### Tarefas:
1/ Transcreva literalmente, da aula sobre a certeza da salvação, o trecho entre "Em seus quatro" e "central da confissão.", inclusive.
2/ Escreva a continuação da aula sobre a certeza da salvação, começando logo após a última frase apresentada.

Aula 11
Da Certeza da Graça e
da Salvação
Introdução
Dentro da estrutura da CFW
chegamos ao capítulo XVIII que encerra uma primeira grande jornada que tratou
de toda a consideração mais doutrinária, as bases da fé cristã.
Veremos neste capítulo como a
teologia de Westminster procurou compreender a alma humana e suas inclinações
pecaminosas, à luz do amor soberano e infalível de Deus, promovendo ponderações
que nos ajudam a crer e confiar, à luz da Palavra de Deus, em nossa relação
pactual, apesar de nossas falhas. Por outro lado, parece que este capítulo é
também uma tentativa de impedir o desenvolvimento de uma fé volúvel e pouco
dedicada ao Senhor.
Em seus quatro parágrafos, o
Capítulo XVIII da CFW trabalha com a ideia de segurança da salvação em face à
nossa inclinação pecaminosa, visando o dever de desenvolvermos uma fé que se
vale dos meios de graça para crescer e se consolidar e fortificar.
CERTEZA DA SALVAÇÃO DENTRO DA ESTRUTURA
DA CFW
Voltando a um quadro que já
mencionamos em uma das nossas aulas, veremos que a CERTEZA DA SALVAÇÃO está
posta como uma espécie de fechamento do bloco doutrinário central da confissão.
Como é possível notar, este
capítulo abre uma nova porta para a CFW que tem como ponto principal falar
sobre a tarefa humana de fortalecer o seu estado de fé e a sua autoconsciência
do estado de graça, pelo uso dos meios lícitos para tal. Acredito, portanto,
que se trata de um capítulo que serve como uma transição para uma nova direção,
que podemos dizer, se trata da primordialmente da “responsabilidade humana”.

### Itens extraídos:
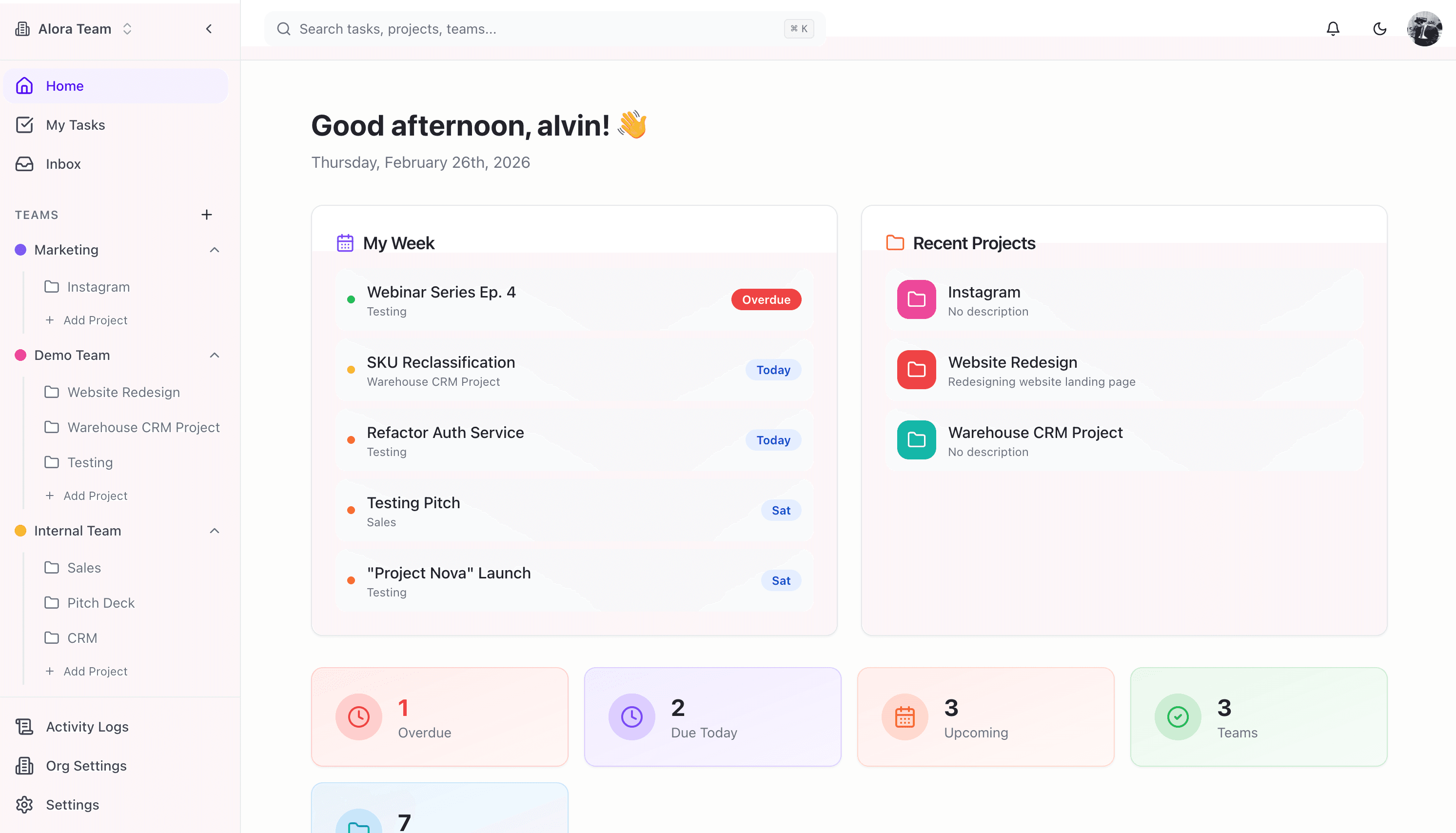Image resolution: width=1456 pixels, height=833 pixels.
Task: Collapse the sidebar with the arrow button
Action: pyautogui.click(x=209, y=29)
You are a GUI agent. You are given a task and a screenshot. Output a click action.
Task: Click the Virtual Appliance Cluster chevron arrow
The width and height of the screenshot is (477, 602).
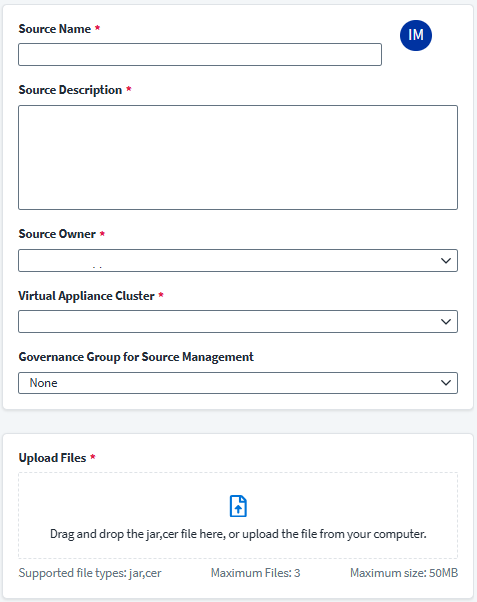click(x=446, y=322)
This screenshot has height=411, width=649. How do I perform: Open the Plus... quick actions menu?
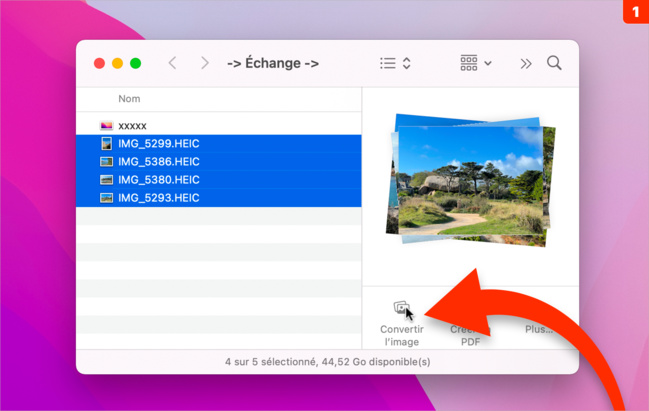pyautogui.click(x=538, y=329)
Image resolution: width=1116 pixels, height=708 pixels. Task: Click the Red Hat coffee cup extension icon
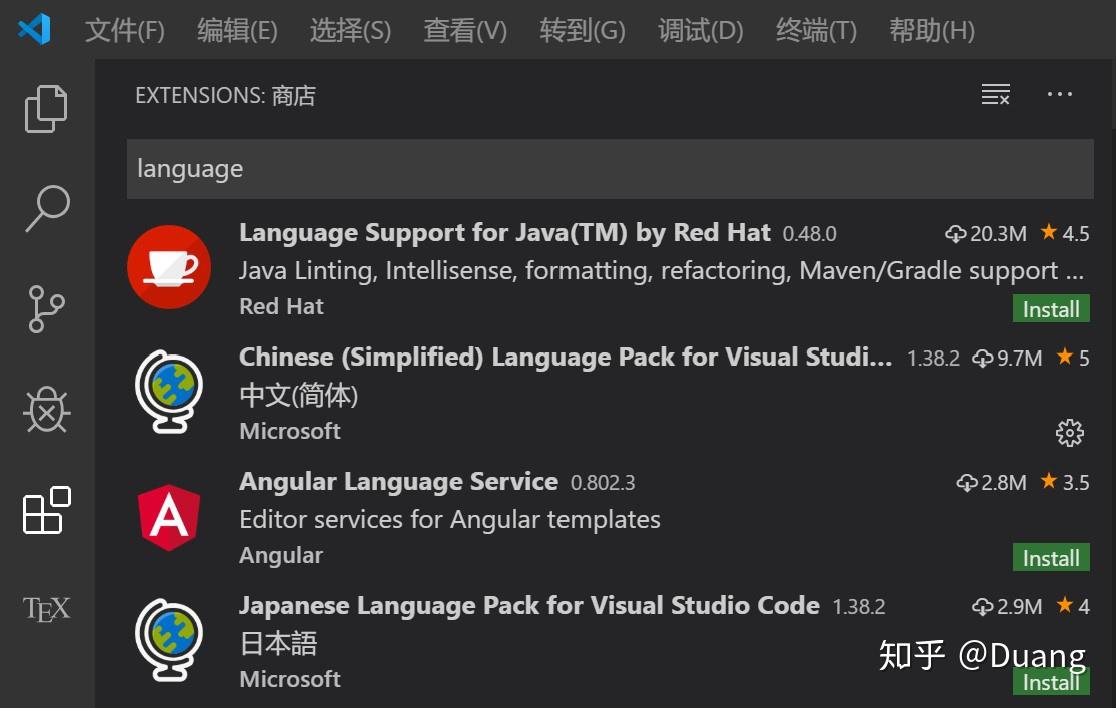coord(169,266)
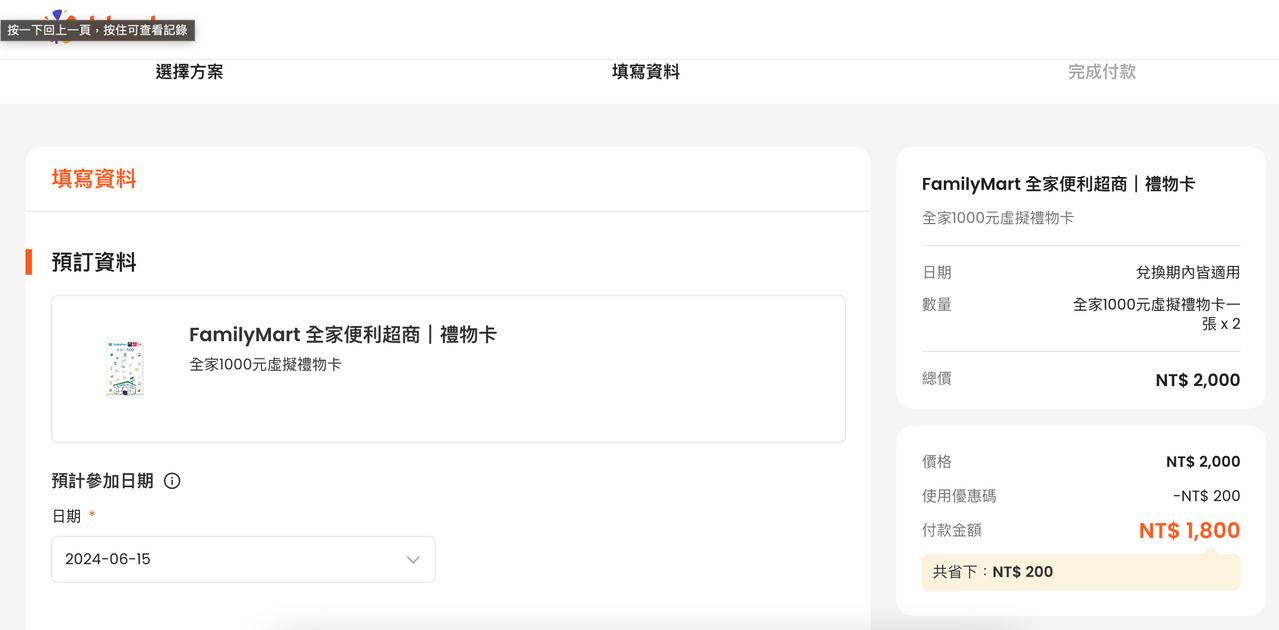The image size is (1279, 630).
Task: Click the orange NT$ 1,800 payment amount
Action: [1189, 531]
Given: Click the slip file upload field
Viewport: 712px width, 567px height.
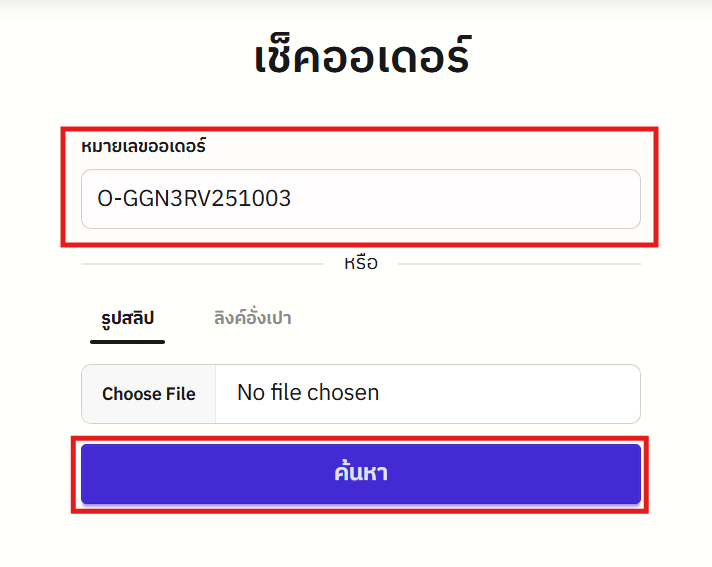Looking at the screenshot, I should [x=360, y=393].
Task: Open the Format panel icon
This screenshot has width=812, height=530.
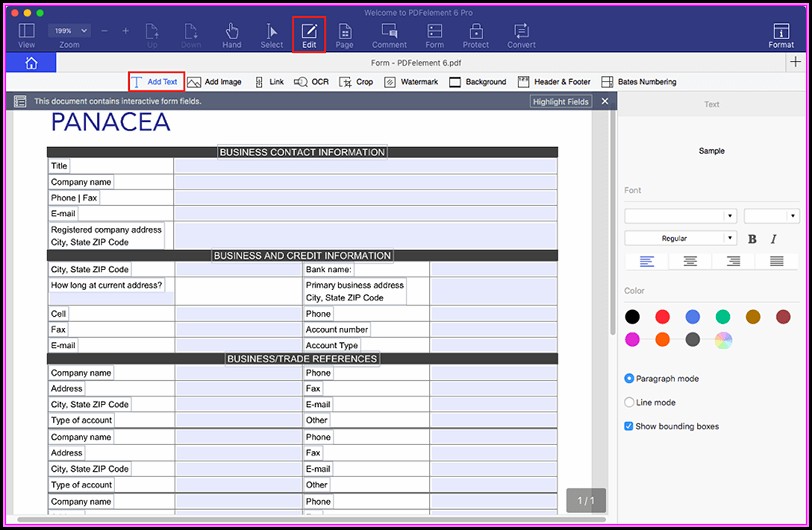Action: click(781, 35)
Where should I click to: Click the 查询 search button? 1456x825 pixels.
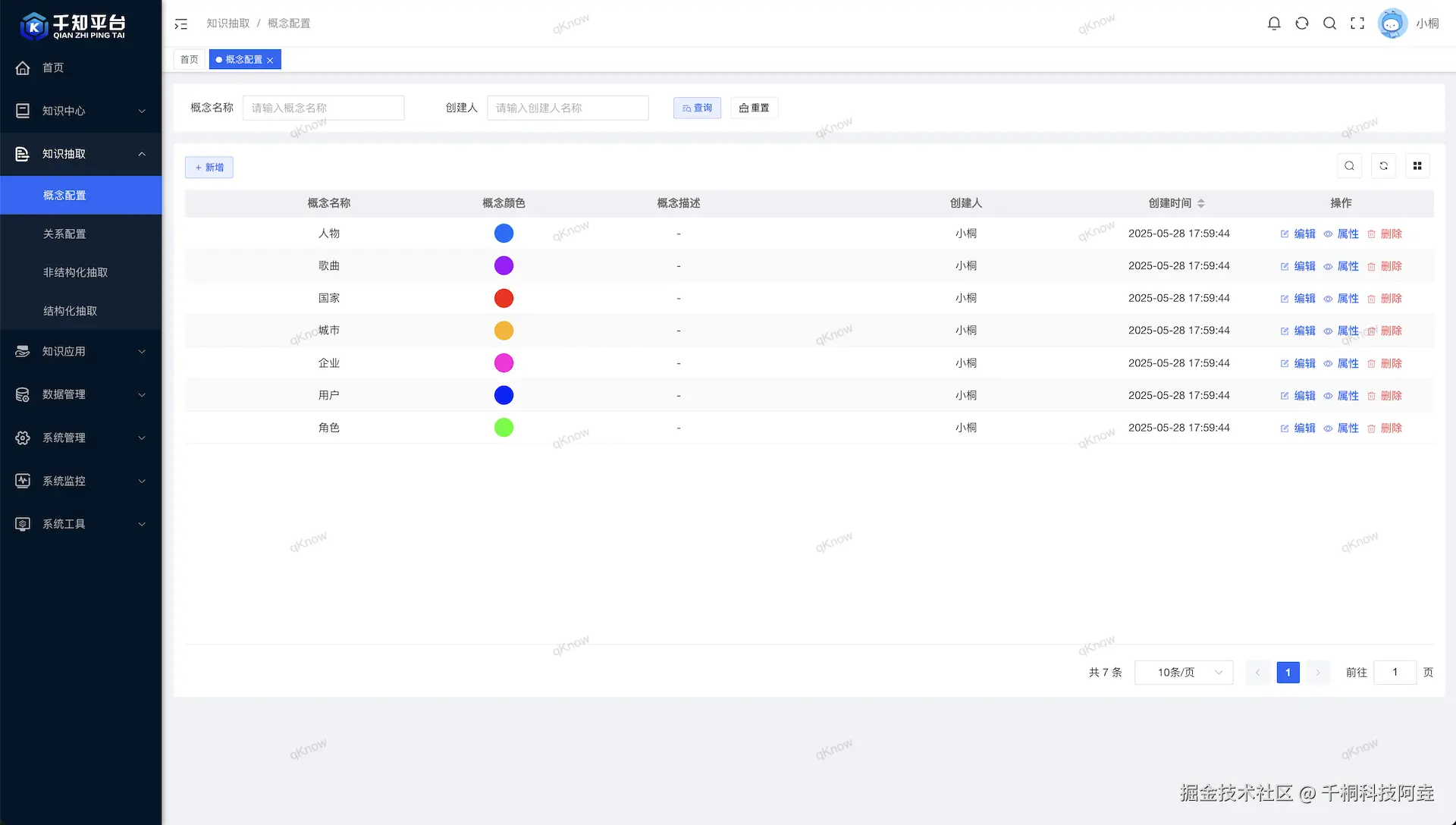point(697,108)
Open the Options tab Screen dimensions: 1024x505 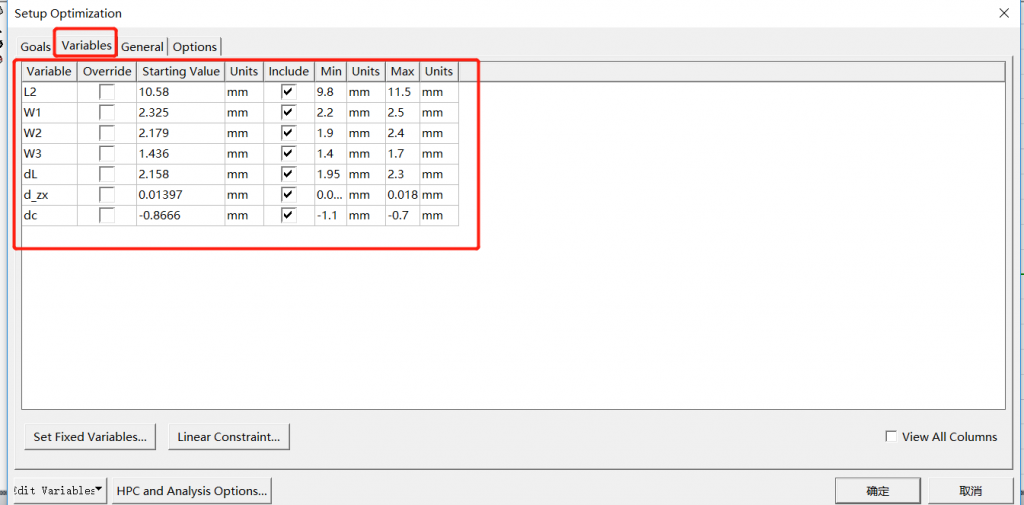pos(194,47)
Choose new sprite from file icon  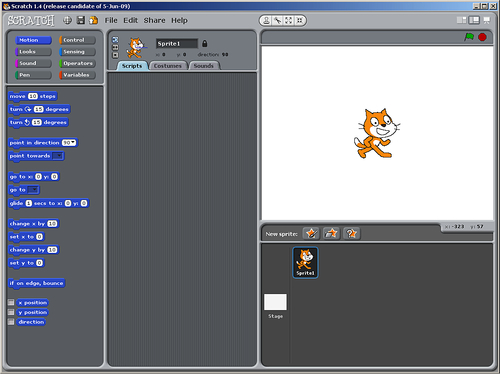pos(331,233)
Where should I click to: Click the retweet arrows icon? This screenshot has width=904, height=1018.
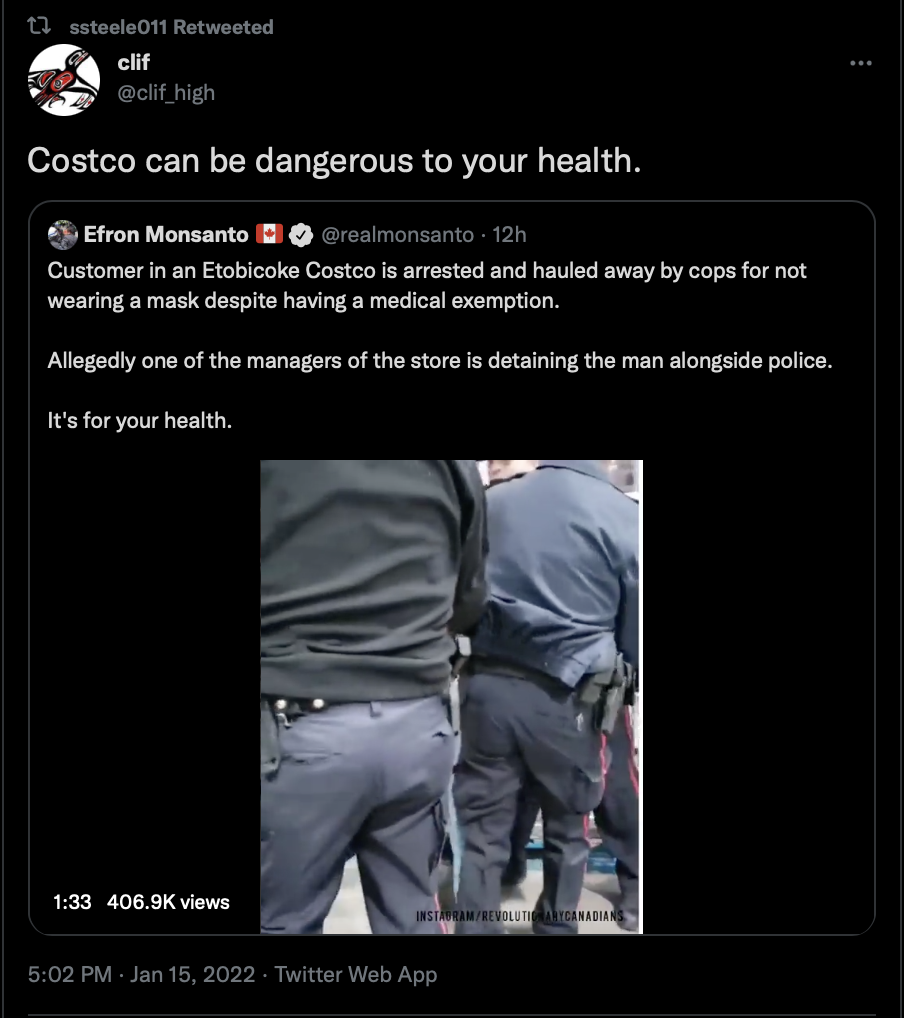[39, 26]
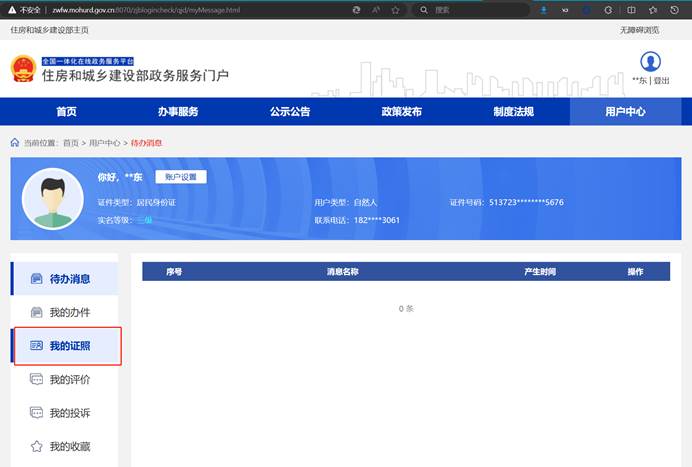
Task: Click the national emblem logo
Action: pos(23,69)
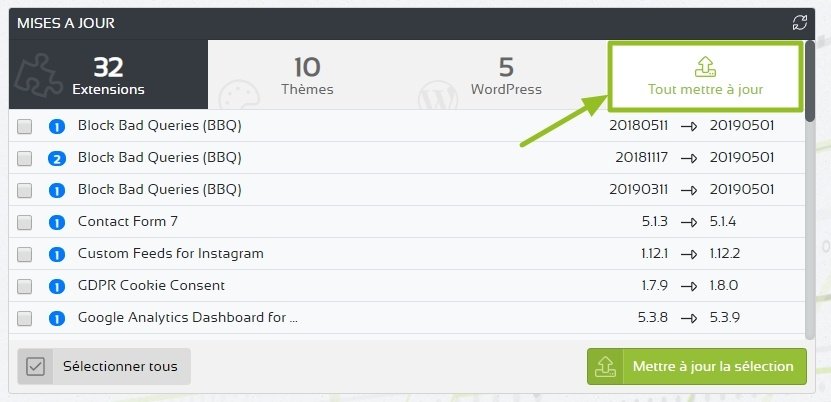Click the blue badge next to Contact Form 7
The height and width of the screenshot is (402, 831).
click(x=57, y=222)
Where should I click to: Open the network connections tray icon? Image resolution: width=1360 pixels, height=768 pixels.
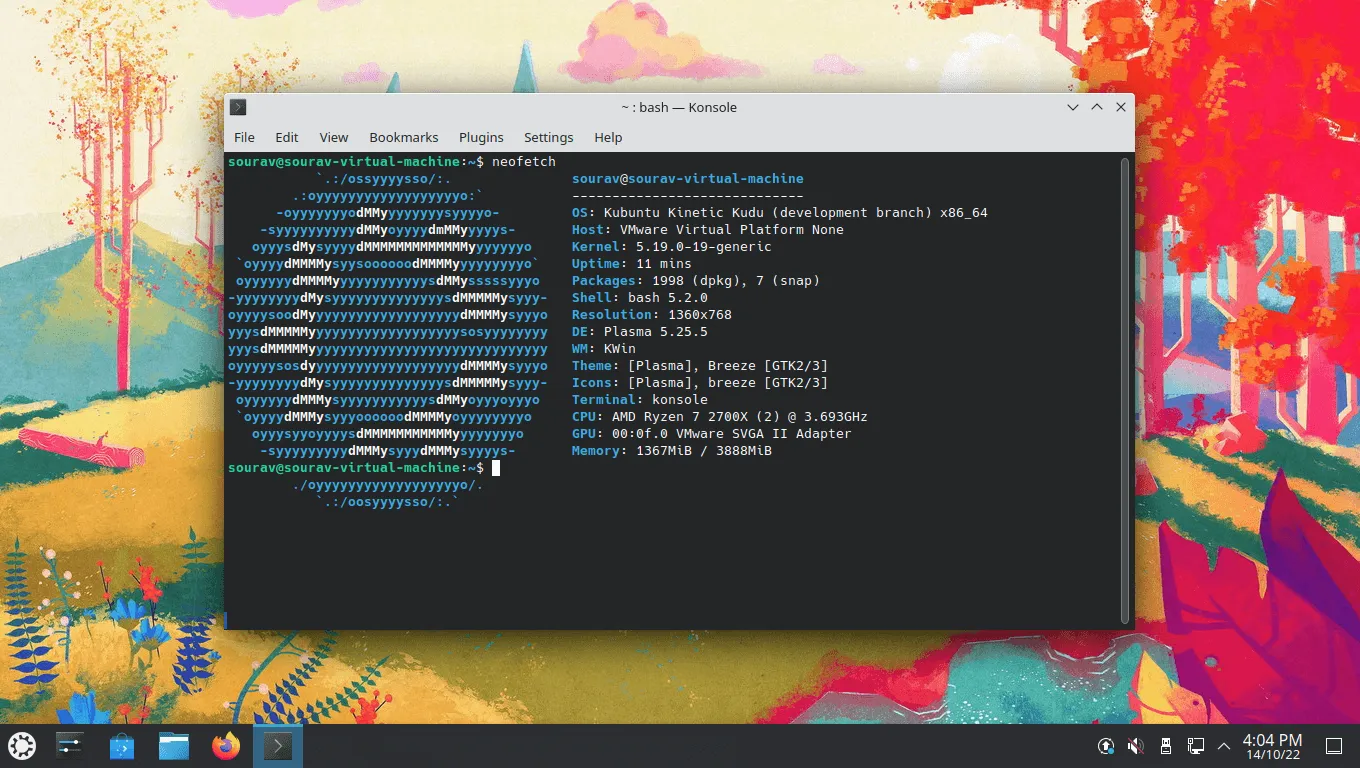pos(1195,745)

### Respostas fornecidas:
1/
Em seus quatro parágrafos, o
Capítulo XVIII da CFW trabalha com a ideia de segurança da salvação em face à
nossa inclinação pecaminosa, visando o dever de desenvolvermos uma fé que se
vale dos meios de graça para crescer e se consolidar e fortificar.
CERTEZA DA SALVAÇÃO DENTRO DA ESTRUTURA
DA CFW
Voltando a um quadro que já
mencionamos em uma das nossas aulas, veremos que a CERTEZA DA SALVAÇÃO está
posta como uma espécie de fechamento do bloco doutrinário central da confissão.

2/
Os capítulos que se seguem ao
Cap.XVIII tratam dos meios de graça e da obediência humana aos preceitos
divinos. Podemos, portanto, considerar que este nosso capítulo de hoje
estabelece uma espécie de alvo para a consideração dos demais capítulos.
Este alvo não é o de salvar a
si mesmo, mas o de fazer crescer a autoconsciência do estado de graça, desta
forma, os meios ordinários deixados por Deus são a sua Lei, os Sacramentos, a
vida religiosa como um todo e a prática de uma vida social equilibrada e
controlada pela Palavra de Deus. Desta forma, o que o capitulo XVIII promove é
uma espécie de busca a ser empreendida no uso das ferramentas dos demais
capítulos.
O QUE CERTEZA DA SALVAÇÃO NÃO É?
Os teólogos de Westminster,
certamente enfrentaram uma das principais acusações contra a teologia
calvinista, que apontava que os calvinistas, com sua “salvação monergista” se
tornavam presunçosos, preguiçosos e hipócritas na sua relação com Deus.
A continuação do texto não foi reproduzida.